The g-fee situation has been in play for several months, notes Sue Woodard, president of Vantage Production and a former top producing loan originator. That has made conforming loans more risky.
“The implied risk of loss on conforming loans has risen to about 50 basis points, where on jumbo loans, it is closer to 10 bps,” she says.
With jumbos available at historically low rates, it is unlikely these loans will as quick to refinance as their conforming cousins. For banks which portfolio these loans that is good news.
“Who wouldn’t want to retain a long term relationship with the generally more affluent, well-heeled clients who obtain these loans? Particularly for lenders who offer other financial services via cross-selling efforts, these are extremely valuable clients to attract and retain,” says Woodard.

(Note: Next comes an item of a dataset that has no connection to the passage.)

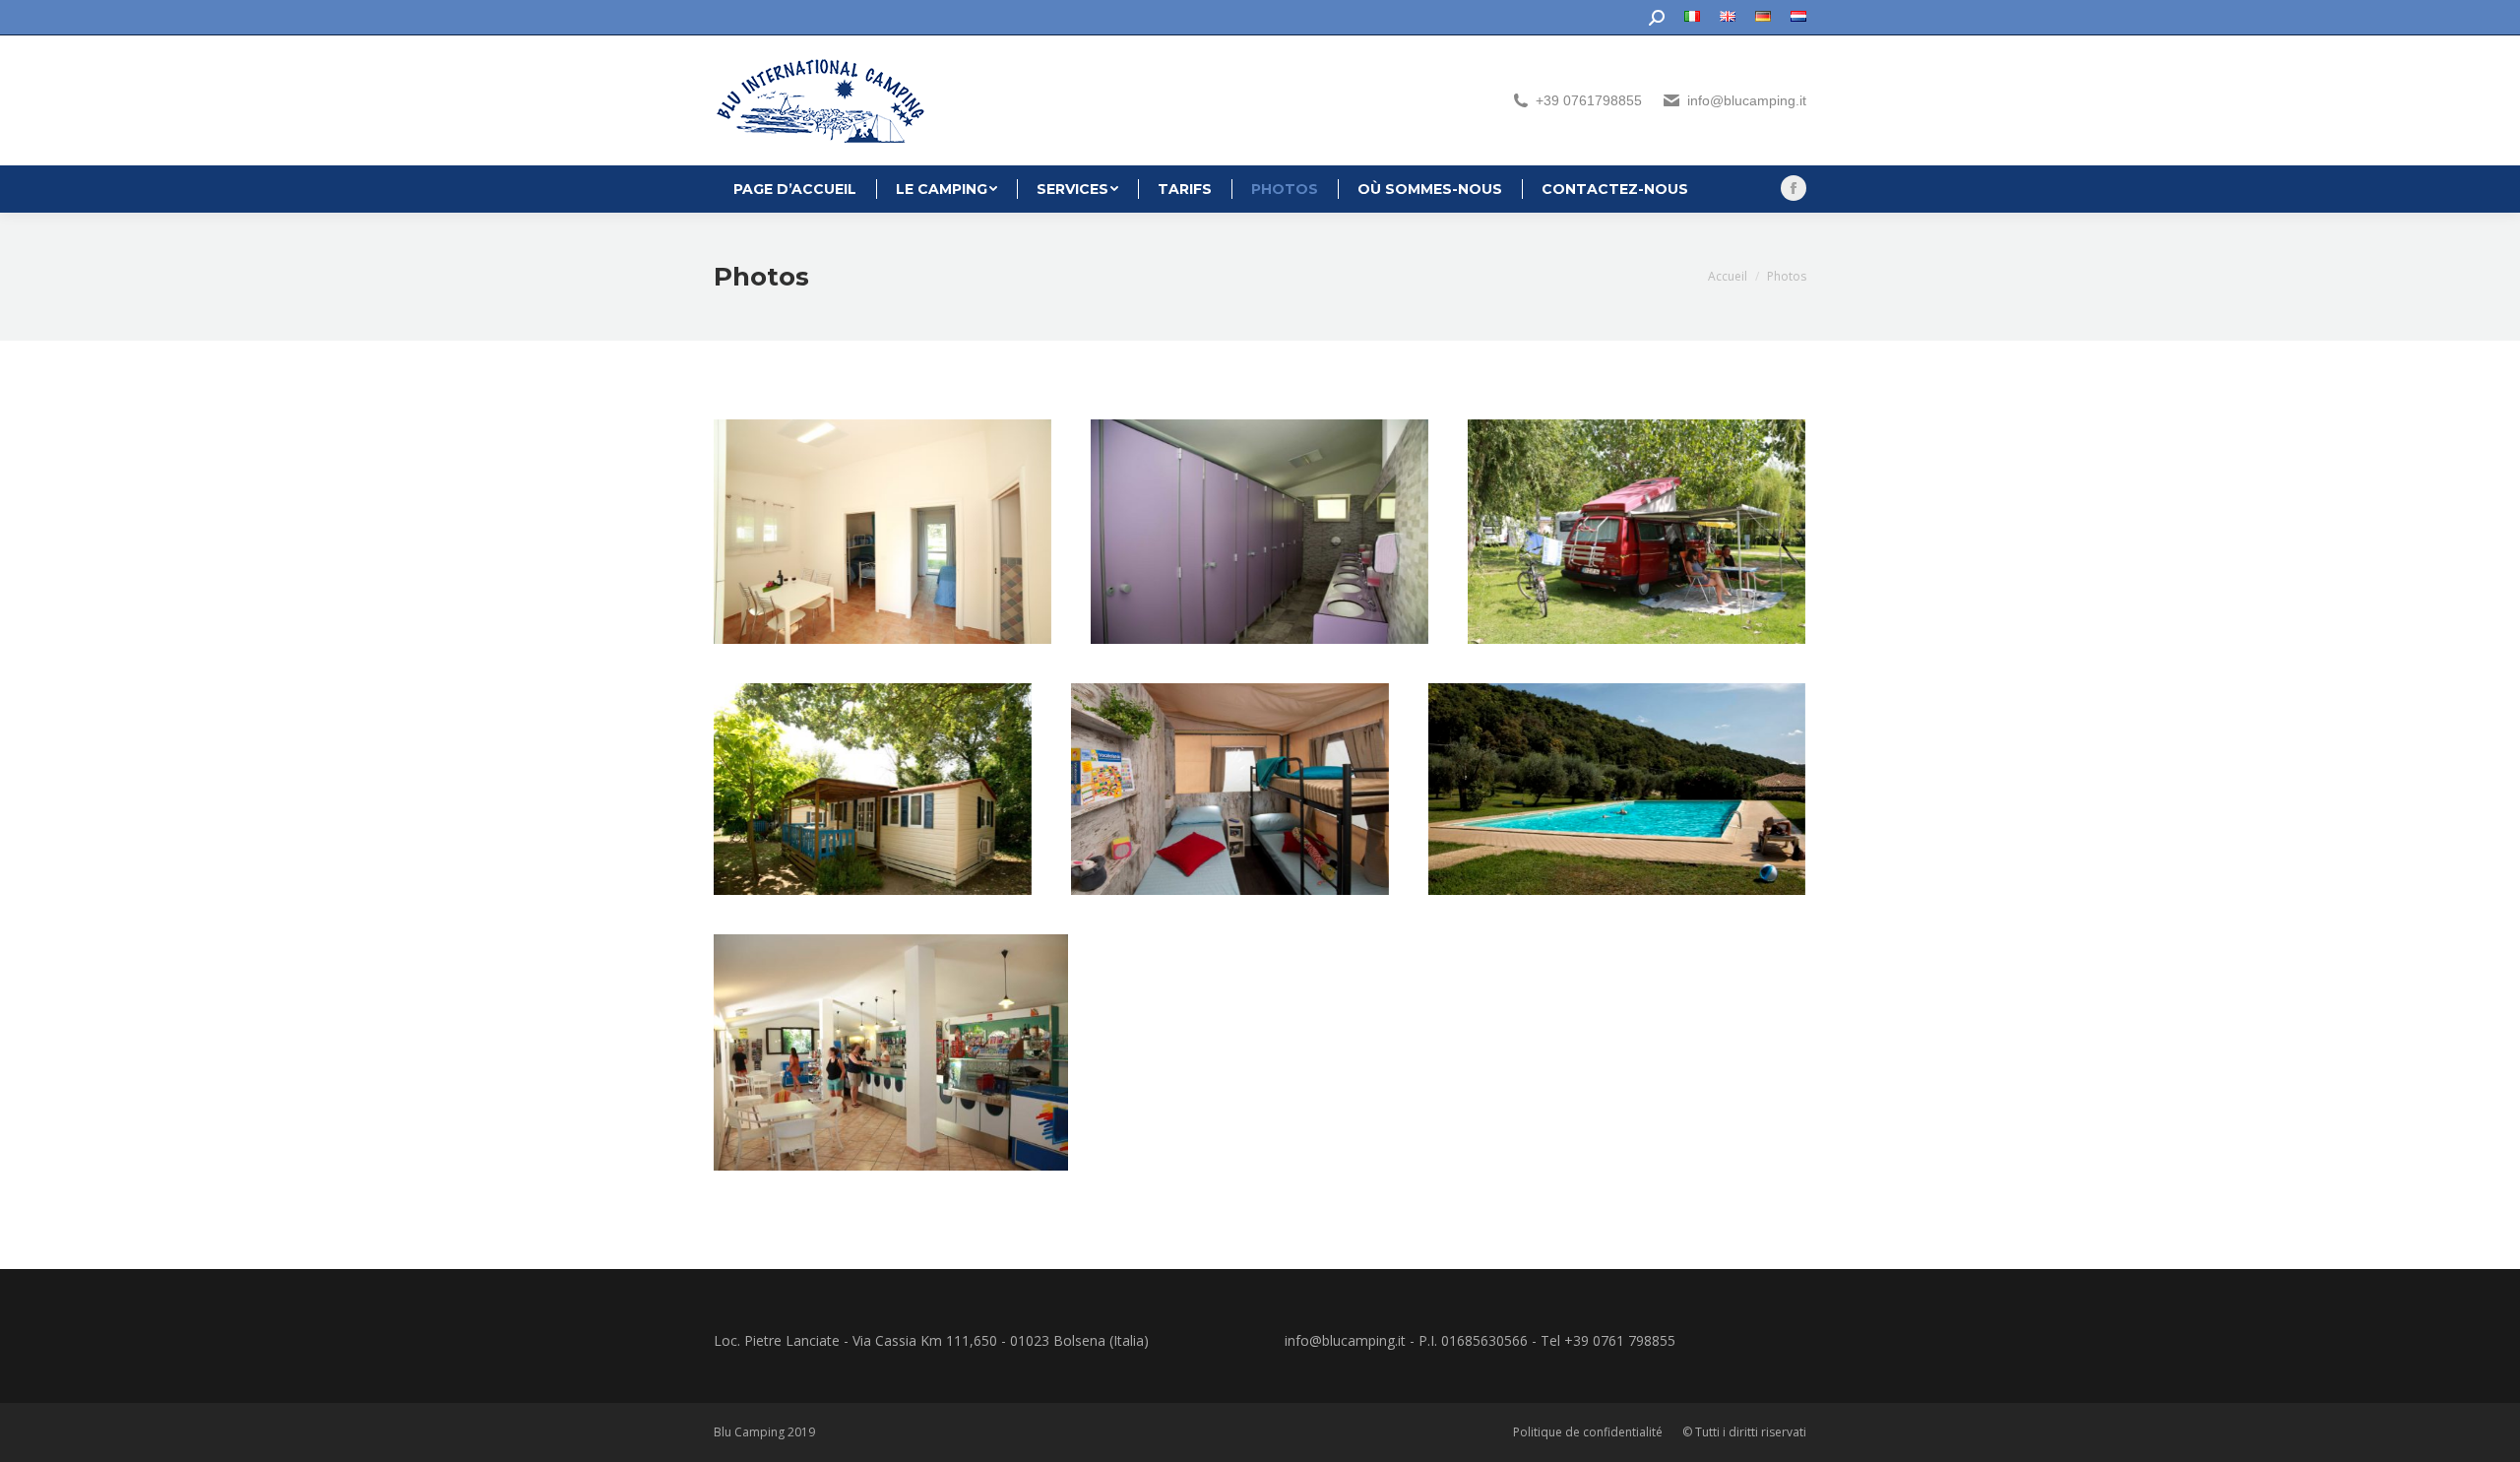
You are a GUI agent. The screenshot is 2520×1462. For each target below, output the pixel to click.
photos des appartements (883, 531)
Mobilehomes (872, 789)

The agency market will continue “to be beleaguered by people continuing to put their hand in the till,” referring to Congress using g-fees to fund government operations says Ruth Lee, executive vice president-sales, marketing, and business development at Titan Lenders Corp., which operates a correspondent aggregation business.
The banks are looking to put their money to work, adds John Walsh, president of Total Mortgage Services, an independent mortgage banker. These borrowers are able to make their payments and the banks are more confident today than they were just a couple of years ago in properties holding their value.
Plus there is a lot less work involved in originating one $1 million loan versus ten $100,000 loans.
TMS sells its jumbo production to banks and thus it is not worried about being underpriced. It is extremely competitive in pricing compared with other jumbo lenders.
Banks are less concerned about the loan going bad, even though if a jumbo mortgage defaults there is more of a hurt to the institution than if a lower loan amount loan fails.
It is not just national banks buying these loans, but regional banks are also looking to get their money on the street, Walsh says. And if one bank decides things are getting too hot and pulls out, TMS has other sources to sell to.
As a result, TMS in certain situations is able to offer jumbo loans at a lower rate than it can for conforming mortgages, he says.
The rate inversion is likely to continue because of these factors, Walsh adds.
Community banks are sitting on tons of cash and they need to park it somewhere, Titan’s Lee says. Even with the qualified mortgage rule coming up in January, those community banks are a looking to put money into mortgages because the Office of the Comptroller of the Currency is telling them to stay with lower risk investments and in markets they understand.
Mortgages fit that bill because these banks know what is involved in creating and managing a loan whereas something like gold they are less familiar with, she says.
Another issue is that portfolio lenders have latitude with their guidelines and are less prone to rate movements. Lenders who securitize are subject to the pricing whims of the secondary market, Lee says. Sometimes secondary market pricing can change several times a day.
From a consumer standpoint, TMS offers better customer service then the banks, Walsh declares, and thus it can compete against the banks on that level as well.
Initially TMS doesn’t expect jumbo pricing to be impacted by the qualified mortgage rule going into effect on Jan. 10, 2014. “However, as we get more clarity on the potential market for non-QM loans this may change,” he adds.